8. Our attention was drawn to the decision of this Court in the case of CIT v. Gujarat Maritime Board [2007] 289 ITR 139 (Guj) in which the High Court confirmed the decision of the Tribunal that the said Board was entitled to registration under section 12A of the Act.

9. It was pointed out that the decision of this Court in the case of Gujarat Maritime Board was carried in appeal by the Revenue before the Supreme Court. The Supreme Court in the decision rendered in case of CIT v. Gujarat Maritime Board [2007] 295 ITR 561/166 Taxman 58 after detailed discussion dismissed Revenue’s appeal.

10. We may notice that section 2(15) of the Act which defines the term “charitable purpose” has undergone changes from time to time. We would, therefore, refer to the said provision as it stood at the relevant time, which reads as under:-

‘2(15) “charitable purpose” includes relief of the poor, education, medical relief, and the advancement of any other object of general public utility;’

11. Section 11 of the Act pertains to the income from property held for charitable or religious purposes. Sub-section (1) thereof provides inter alia that subject to the provisions of sections 60 to 63 the incomes provided in clauses (a) to (d) shall not be included in the total income of the previous year of the person in receipt of the income. Section 12 of the Act pertains to the income of the trusts or institutions from contributions. Sub-section(1) thereof provides that any voluntary contributions received by the trust created wholly for charitable or religious purposes or by an institution established wholly for such purposes not being contributions made with a specific direction that they shall form part of the corpus of the trust, shall for the purposes of section 11 be deemed to be income derived from property held under trust wholly for charitable or religious purposes.

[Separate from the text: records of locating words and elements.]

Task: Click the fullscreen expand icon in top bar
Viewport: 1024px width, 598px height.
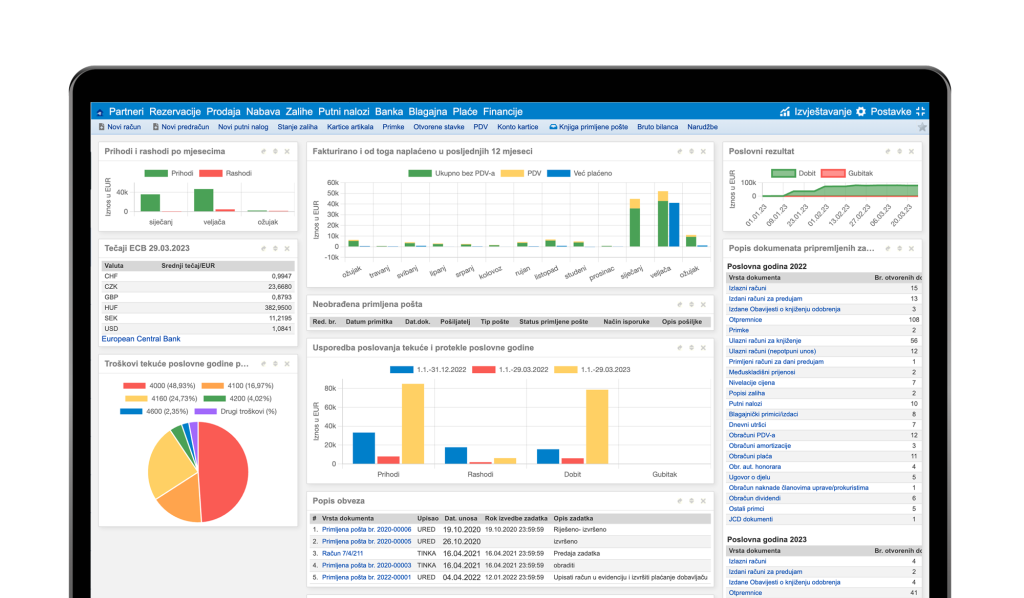Action: coord(921,111)
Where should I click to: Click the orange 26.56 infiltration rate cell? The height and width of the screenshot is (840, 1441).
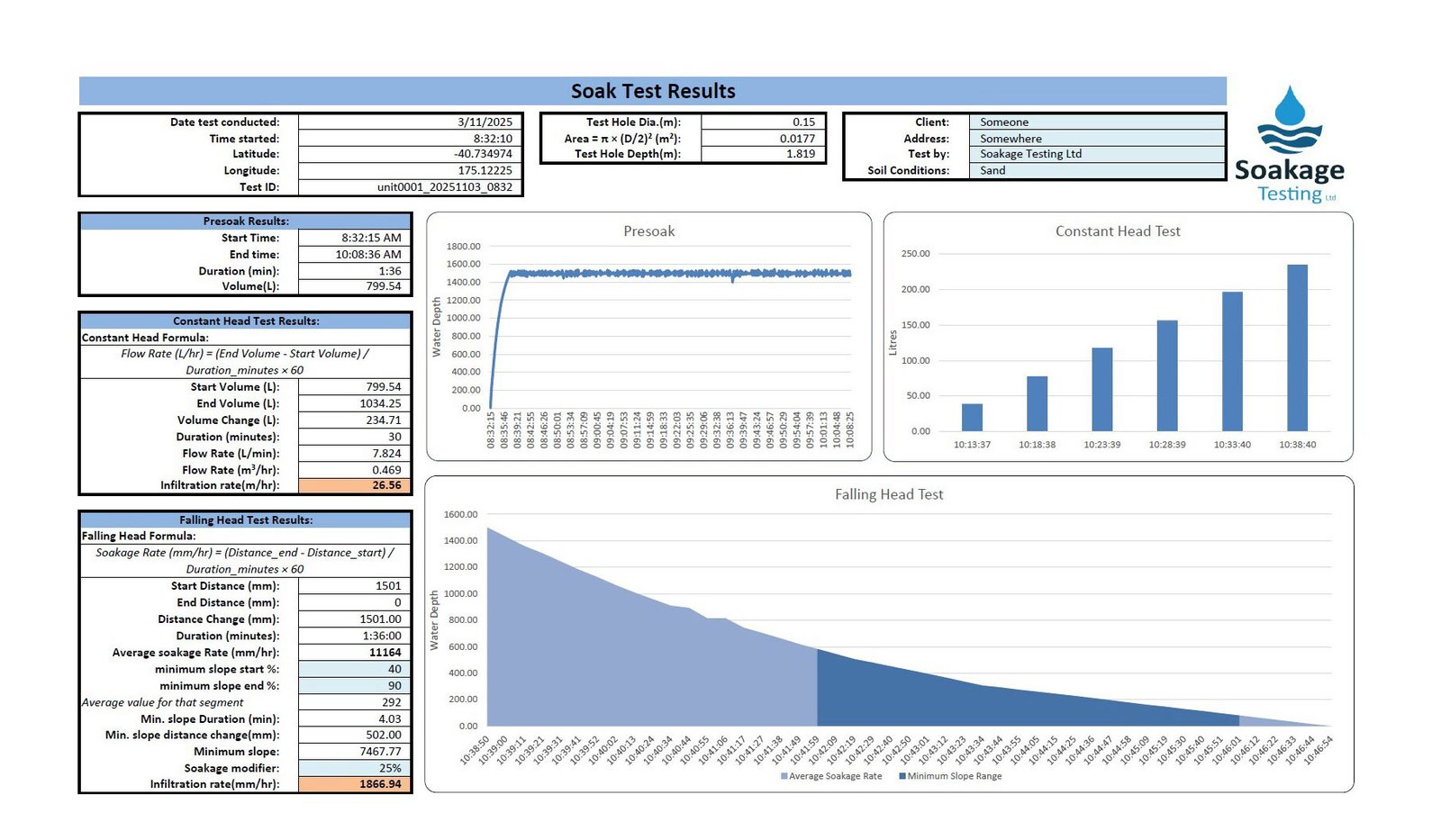click(x=355, y=485)
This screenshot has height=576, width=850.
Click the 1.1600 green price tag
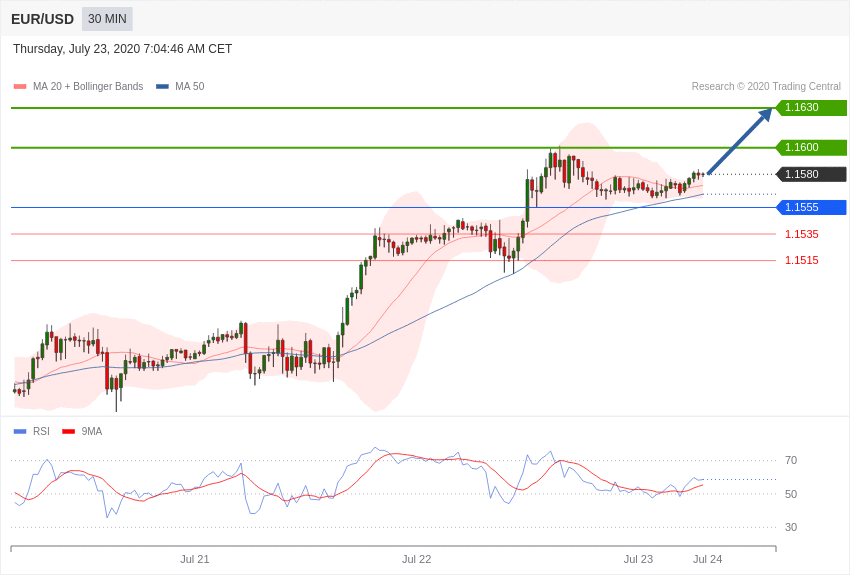pyautogui.click(x=811, y=147)
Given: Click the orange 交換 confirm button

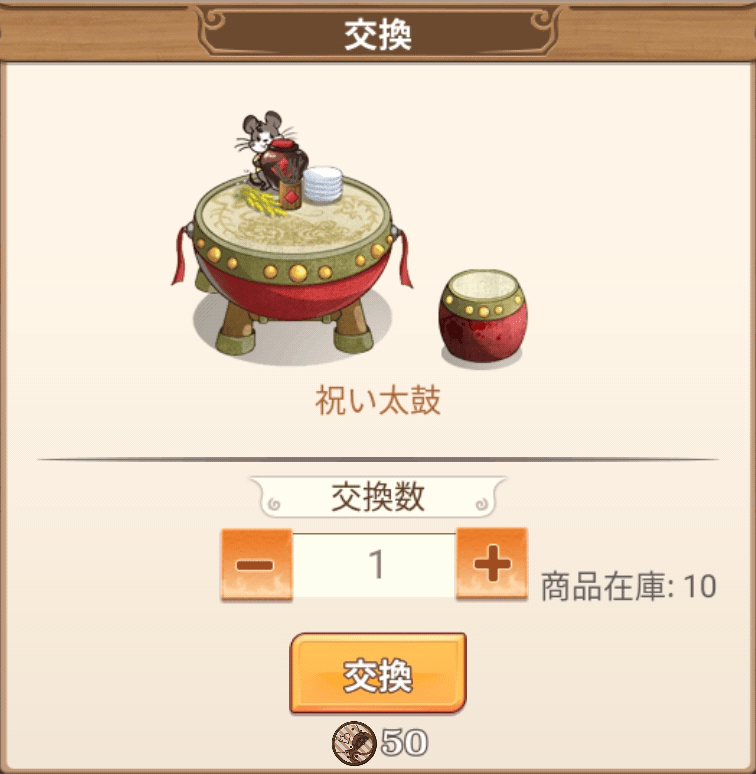Looking at the screenshot, I should 378,673.
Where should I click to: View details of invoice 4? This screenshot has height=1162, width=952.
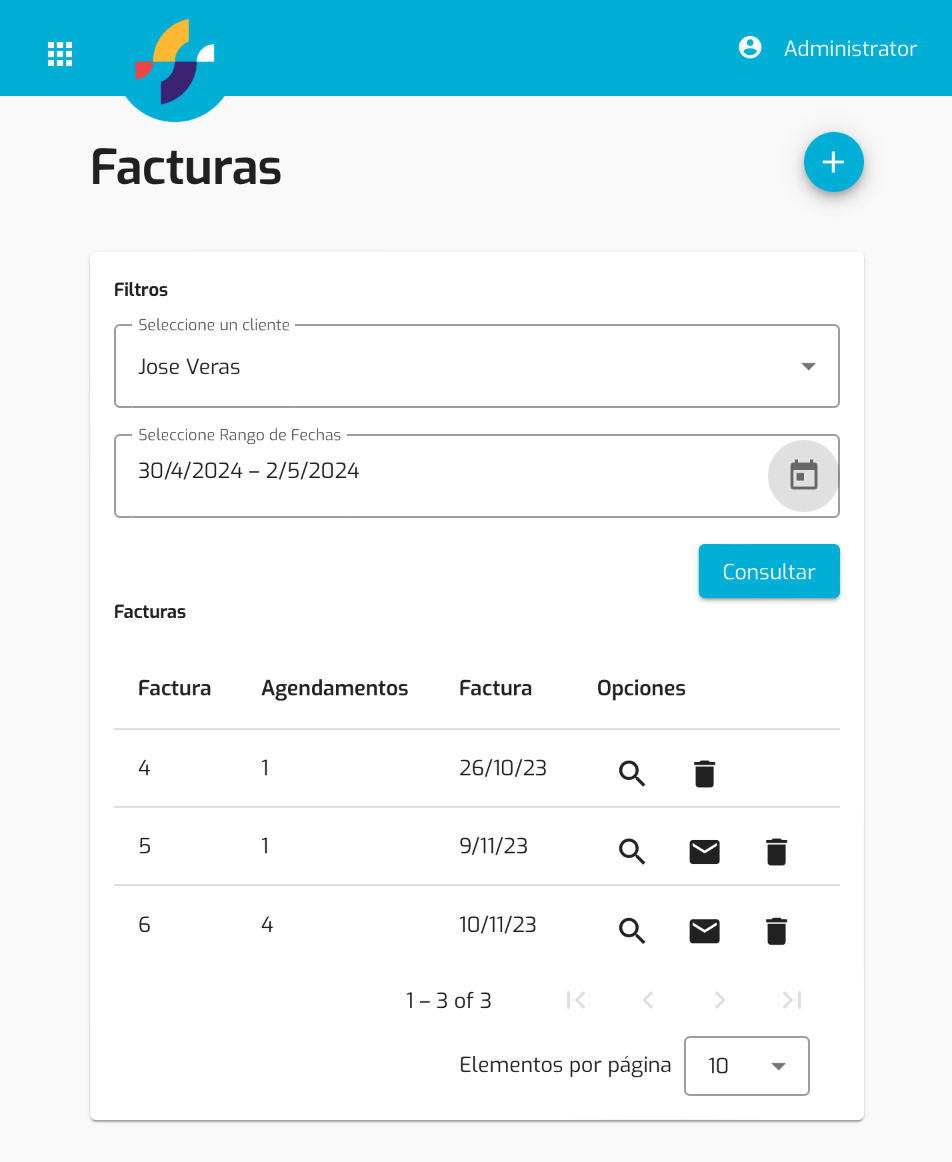click(632, 773)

12. Section 12A of the Act pertains to conditions as to registration of trusts and reads as under:

“12A. Conditions as to registration of trusts, etc.— The provisions of section 11 and section 12 shall not apply in relation to the income of any trust or institution unless the following conditions are fulfilled, namely:—

(a)
the person in receipt of the income has made an application for registration of the trust or institution in the prescribed form and in the prescribed manner to the Commissioner before the 1st day of July, 1973, or before the expiry of a period of one year from the date of the creation of the trust or the establishment of the institution, whichever is later and such trust or institution is registered under section 12AA:

Provided that where an application for registration of the trust or institution is made after the expiry of the period aforesaid, the provisions of sections 11 and 12 shall apply in relation to the income of such trust or institution,—

(i) from the date of creation of the trust or the establishment of the institution if the Commissioner is, for reasons to be recorded in writing, satisfied that the person in receipt of the income was prevented from making the application before the expiry of the period aforesaid for sufficient reasons;

(ii) from the 1st day of the financial year in which the application is made, if the Commissioner is not so satisfied:

(b) where the total income of the trust or institution as computed under this Act without giving effect to the provisions of section 11 and section 12 exceeds fifty thousand rupees in any previous year, the accounts of the trust or institution for that year have been audited by an accountant as defined in the Explanation below sub-section(2) of section 288 and the person in receipt of the income furnishes along with the return of income for the relevant assessment year the report of such audit in the prescribed from duly signed and verified by such accountant and setting forth such particulars as may be prescribed.”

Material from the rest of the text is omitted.